Banjir di wilayah Bekasi disebabkan oleh hujan dengan intensitas tinggi yang melanda kawasan Jabodetabek sejak Minggu malam.
Kepala Pusat Data Informasi dan Komunikasi Kebencanaan BNPB Abdul Muhari mengatakan, banjir terjadi akibat hujan deras yang diperparah oleh kiriman air dari kawasan Bogor.
Baca Juga: Banjir Kali Lamong, 16 Desa di Gresik Tergenang
Kepala Pelaksana BPBD Kota Bekasi Priadi Santoso juga menjelaskan, bahwa luapan Kali Bekasi terjadi akibat meningkatnya debit air dari hulu Sungai Cikeas dan Sungai Cileungsi.
Berdasarkan data sementara yang disampaikan oleh BNPB, terdapat 140 unit rumah warga terendam banjir dengan ketinggian air mencapai 3 meter di tujuh kecamatan Kota Bekasi.

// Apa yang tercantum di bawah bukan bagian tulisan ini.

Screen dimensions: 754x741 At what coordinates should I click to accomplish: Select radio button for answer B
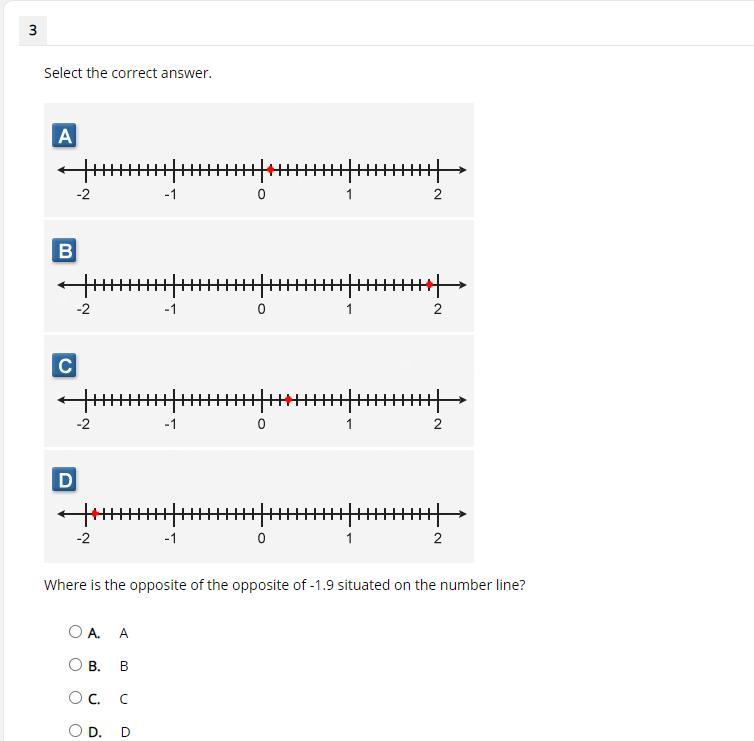click(x=75, y=665)
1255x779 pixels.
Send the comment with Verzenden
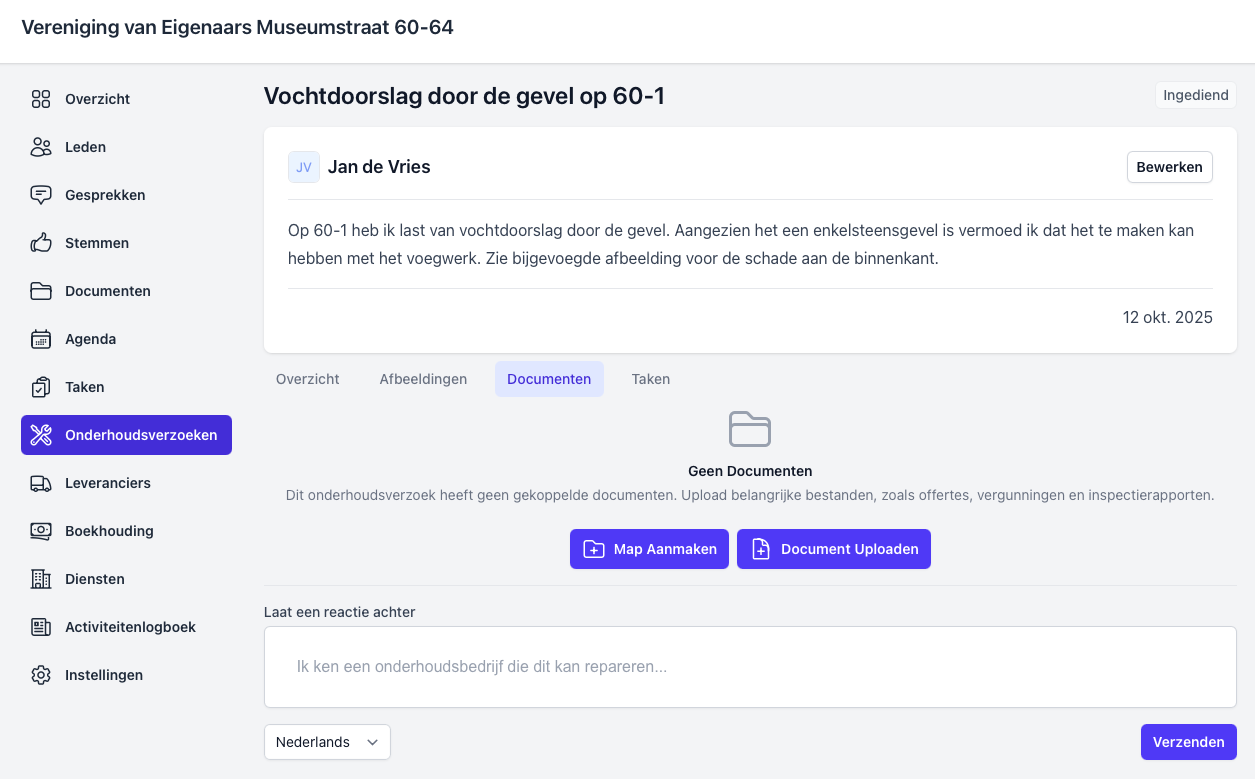point(1188,742)
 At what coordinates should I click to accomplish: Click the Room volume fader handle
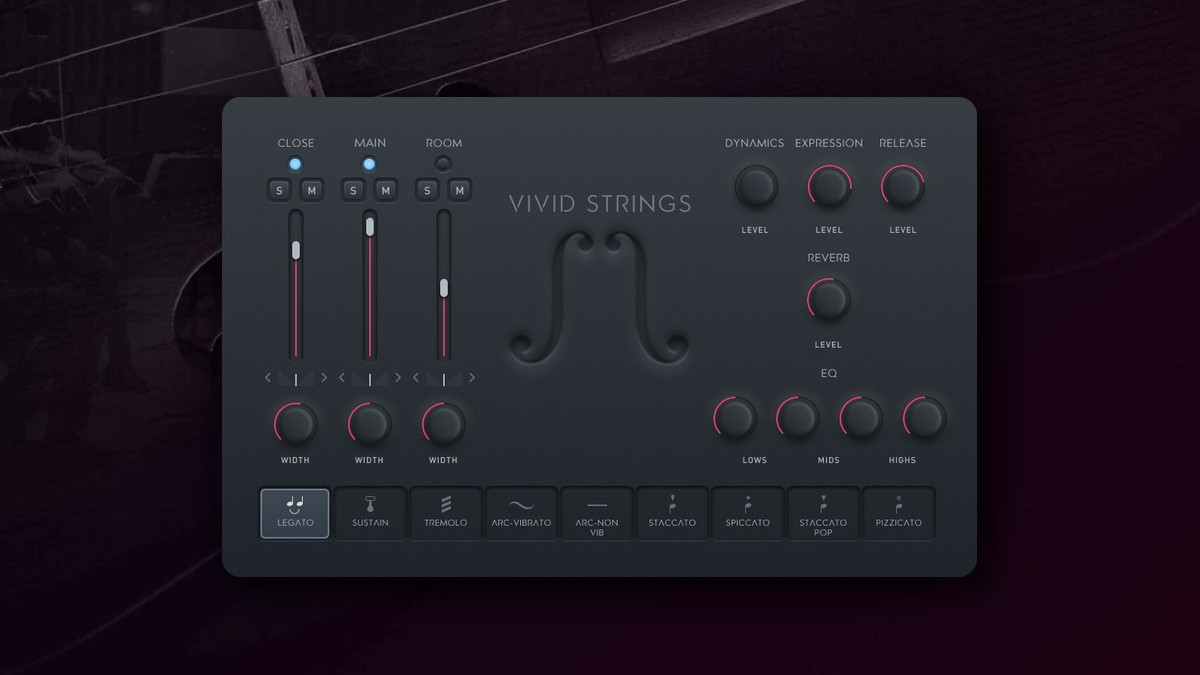(x=444, y=288)
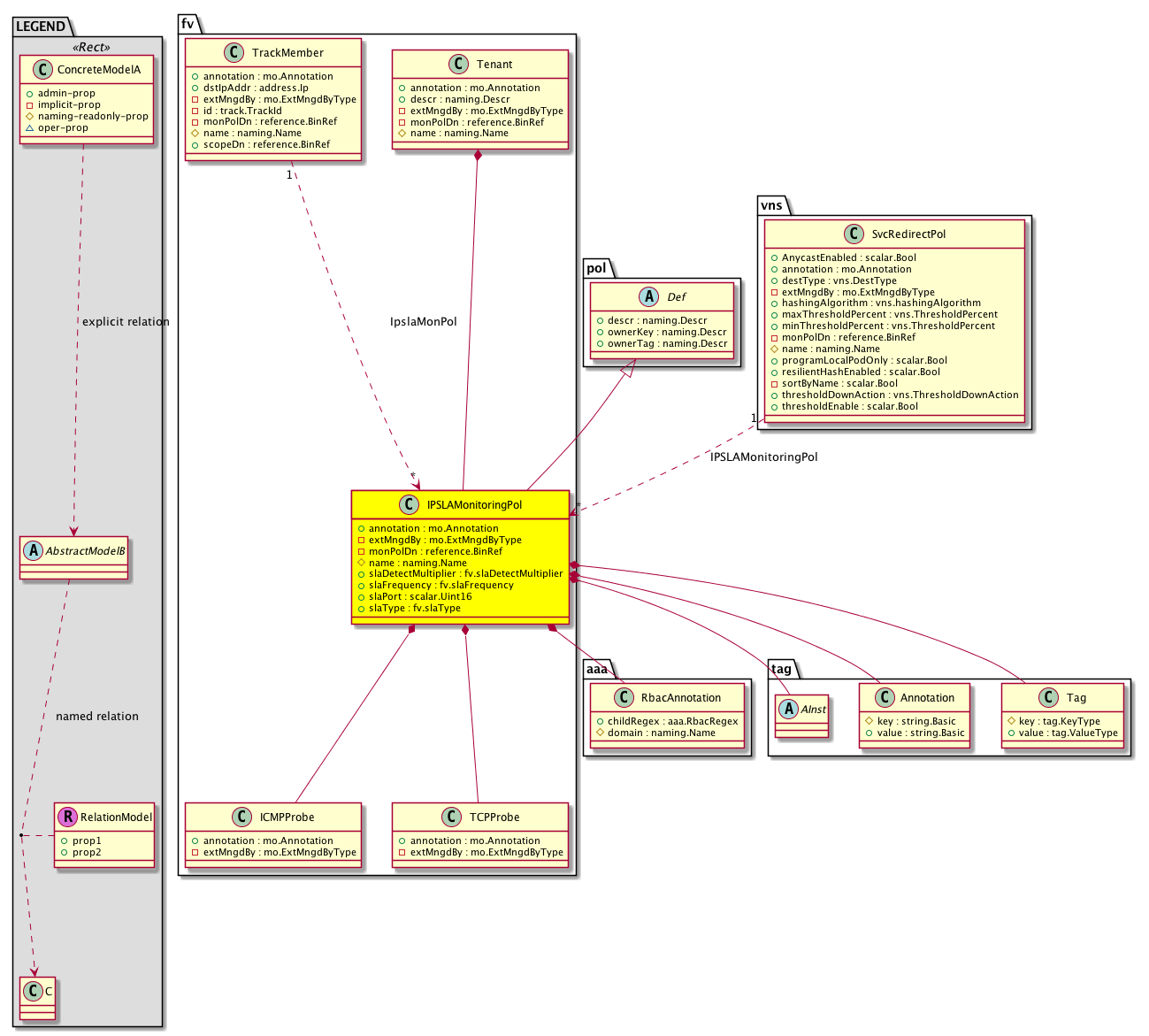Click the TrackMember class icon
Screen dimensions: 1149x1036
point(234,52)
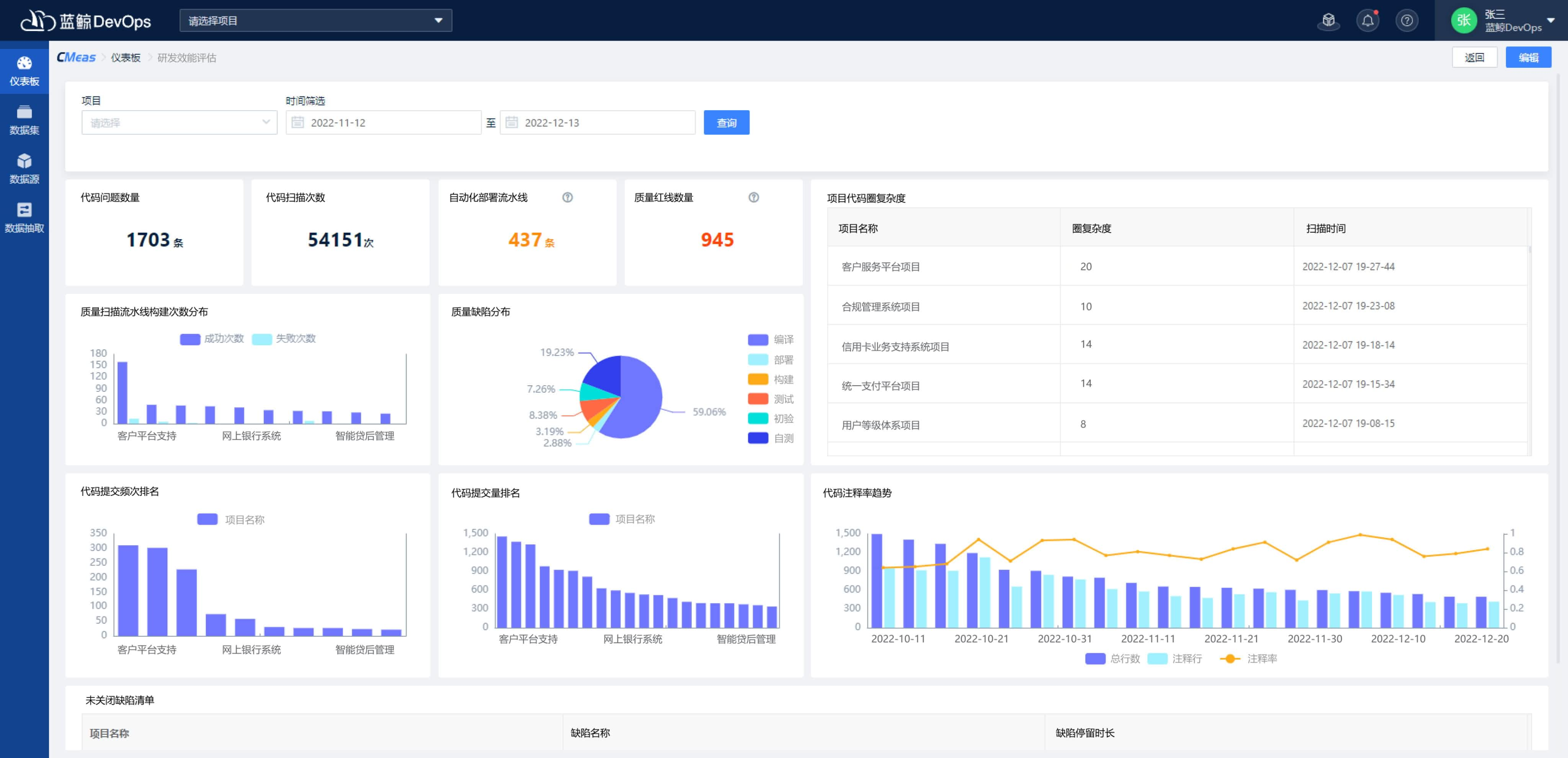The width and height of the screenshot is (1568, 758).
Task: Click the 编译 color swatch in pie legend
Action: (758, 339)
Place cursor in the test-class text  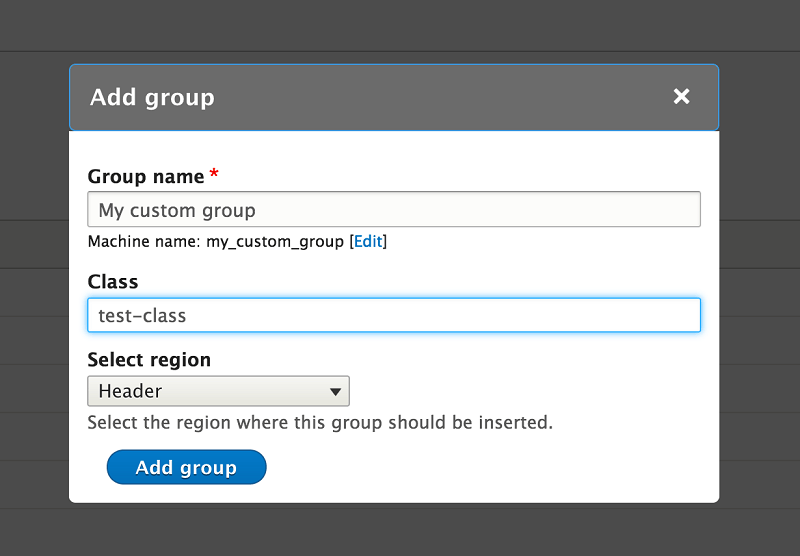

Tujuh kecamatan itu mulai dari Kecamatan Bekasi Timur, Kecamatan Bekasi Selatan, Kecamatan Bekasi Utara, Kecamatan Medan Satria, Kecamatan Rawalumbu, Kecamatan Pondok Gede, dan Kecamatan Jatiasih.
Baca Juga: Banjir di Surabaya Utara, Kawasan Gelora Bung Tomo Tergenang
Melalui video-video yang beredar di sosial media, banyak warga yang merekam detik-detik Mall Mega Bekasi dan RSUD Kota Bekasi.
Salah satu pegawai toko Mall Mega Bekasi melaporkan masuknya air bah kedalam mall karena meluapnya Kali Bekasi.
Air bah yang tiba-tiba menerjang membuat pengunjung dan pedagang di lantai dasar mall panik.
Para pengunjung langsung bergegas menuju eskalator dan tangga untuk menyelamatkan diri, suasana semakin mengkhawatirkan dikarenakan teriakan histeris warga yang sambil berlarian membawa barang ke lantai atas melalui eskalator.
Baca Juga: Banjir di Kedung Baruk Mulai Surut
Pada video lain, menunjukkan RSUD Kota Bekasi di Jalan Pramuka yang terdampak banjir.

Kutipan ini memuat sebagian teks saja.